Unblinded clinician review introduces bias. Physicians saw the model recommendation before recording their judgment. That can inflate measured agreement because clinicians may anchor on the suggestion. A stronger design would include a blind assessment arm or randomization so you can estimate how much the model changes decisions versus simply informing them.

The reference standard is clinician determination, which is subjective. The authors acknowledged variability in physician practice. That matters when you report sensitivity and specificity.

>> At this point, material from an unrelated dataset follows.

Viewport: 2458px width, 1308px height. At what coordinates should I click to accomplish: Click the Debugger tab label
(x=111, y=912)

If the goal is to standardize to evidence-based SCM criteria, then the ground truth should be those criteria applied by independent raters, not necessarily the immediate clinician decision. If the goal is to predict which patients clinicians want SCM for, then clinician judgment is the right target. Clarify the aim.

Model transparency and technical detail matter for clinical trust. The paper does not detail the model, prompts, or failure modes. In my work I insist on logging the exact inputs used, tokenized prompts, and intermediate retrieval steps. Those are necessities for auditing, for debugging cases like the two true LLM errors, and for responding to regulatory questions.

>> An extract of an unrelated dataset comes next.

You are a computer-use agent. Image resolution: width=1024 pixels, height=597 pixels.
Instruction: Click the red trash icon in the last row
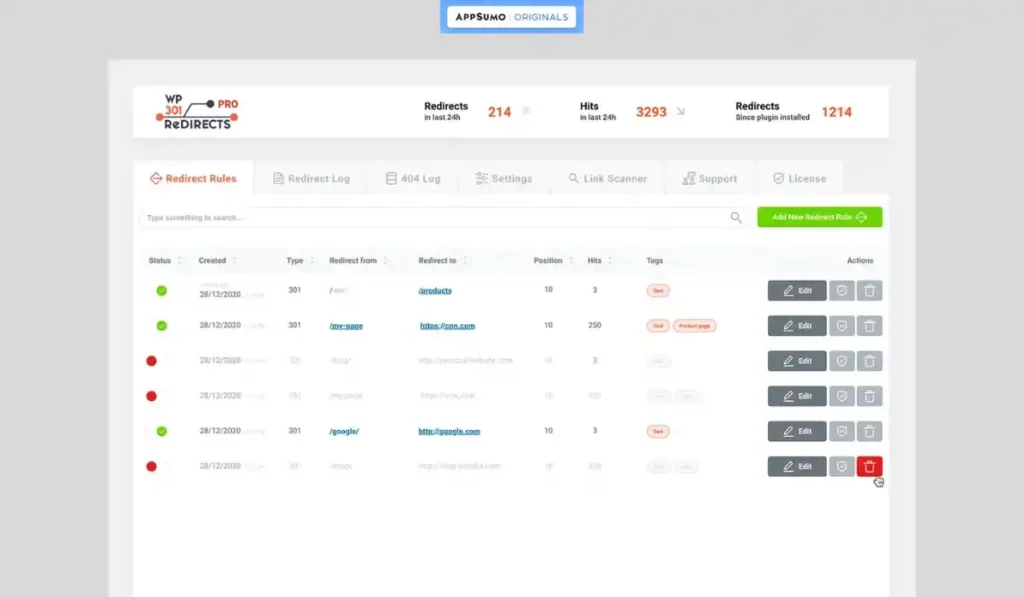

Integration costs and data quality are underplayed. EHRs vary wildly in how preoperative notes are written and how structured fields are populated. A model tuned to Stanford documentation might fail in a community hospital where the preop note uses different phrasing. The authors note workflow and criteria gaps as causes of disagreement. That is predictable. Deploying this elsewhere will require local adaptation and ongoing monitoring.

False positives and alert fatigue deserve attention. Specificity of 0.74 is acceptable if the review burden created by false positives is small. A 23% positive rate means hospitalists must evaluate a nontrivial caseload of flagged patients. If the tool increases workload or creates low-value interruptions, it will be ignored. The paper’s manual review suggested many false positives were due to modifiable criteria gaps. That suggests iterative rules or threshold tuning could reduce unnecessary alerts. But the team needs to publish how they operationalized that tuning.

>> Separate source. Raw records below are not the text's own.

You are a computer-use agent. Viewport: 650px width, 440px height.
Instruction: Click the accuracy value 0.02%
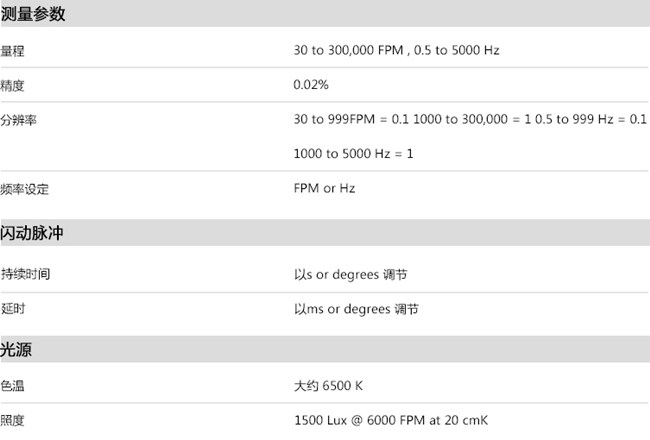[311, 85]
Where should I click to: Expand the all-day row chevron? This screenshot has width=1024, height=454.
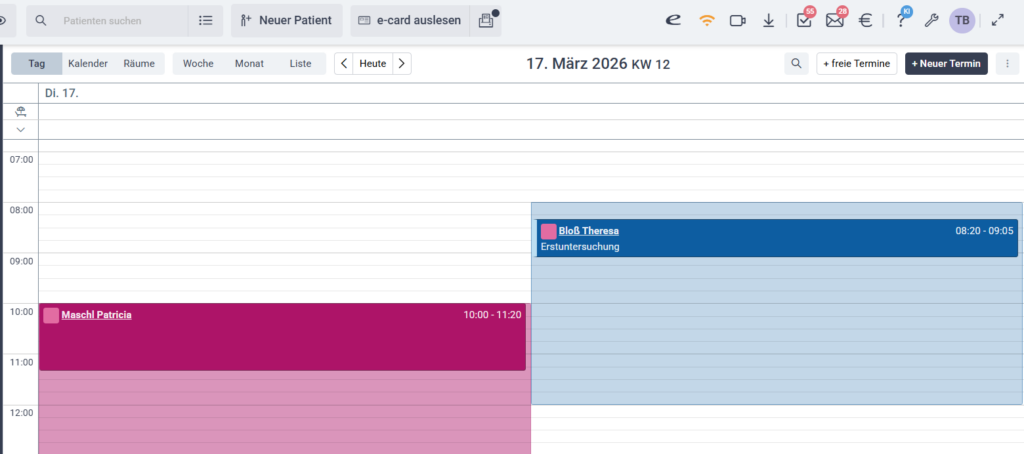20,130
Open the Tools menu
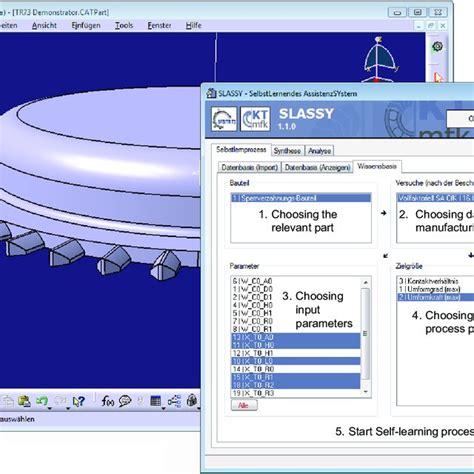The width and height of the screenshot is (474, 474). pos(124,25)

Finally, safety and governance questions need explicit answers. Who signs off when the model misses a high-risk patient? How are overrides captured and fed back? What monitoring is in place for model drift once surgical practice or documentation patterns change? These are the operational details that determine whether a deployed model remains safe.

What this means for practice

If you are considering a similar system, take away these practical points.

  • Treat the model as an assistant, not an authority. Keep the human-in-the-loop and make it easy for clinicians to override and document why.
  • Define your evaluation target clearly. Are you matching clinician behavior or codified eligibility criteria? The choice affects labeling, metrics, and deployment limits.
  • Expect to adapt prompts and rules to local documentation. Don’t expect the model to generalize without retraining or prompt updates.
  • Build audit logs and reproducible prompts from day one. You will need them for troubleshooting, compliance, and medico-legal questions.
  • Monitor operational metrics, not just classification metrics. Track review time per flagged patient, acceptance rate, and whether SCM referrals lead to the expected downstream actions.
  • Plan governance. Decide who owns model maintenance, threshold tuning, and the feedback loop from overrides.

Bottom line

This paper is a useful, pragmatic example of using an LLM inside the EHR to automate a triage task. The reported sensitivity and clinician-in-the-loop model are appropriate for screening. The next steps are harder: blinded evaluations, multi-center validation, transparent model descriptions, and operational monitoring. If you want a system that reduces clinician burden rather than adding to it, those practicalities matter more than the brand of model you use.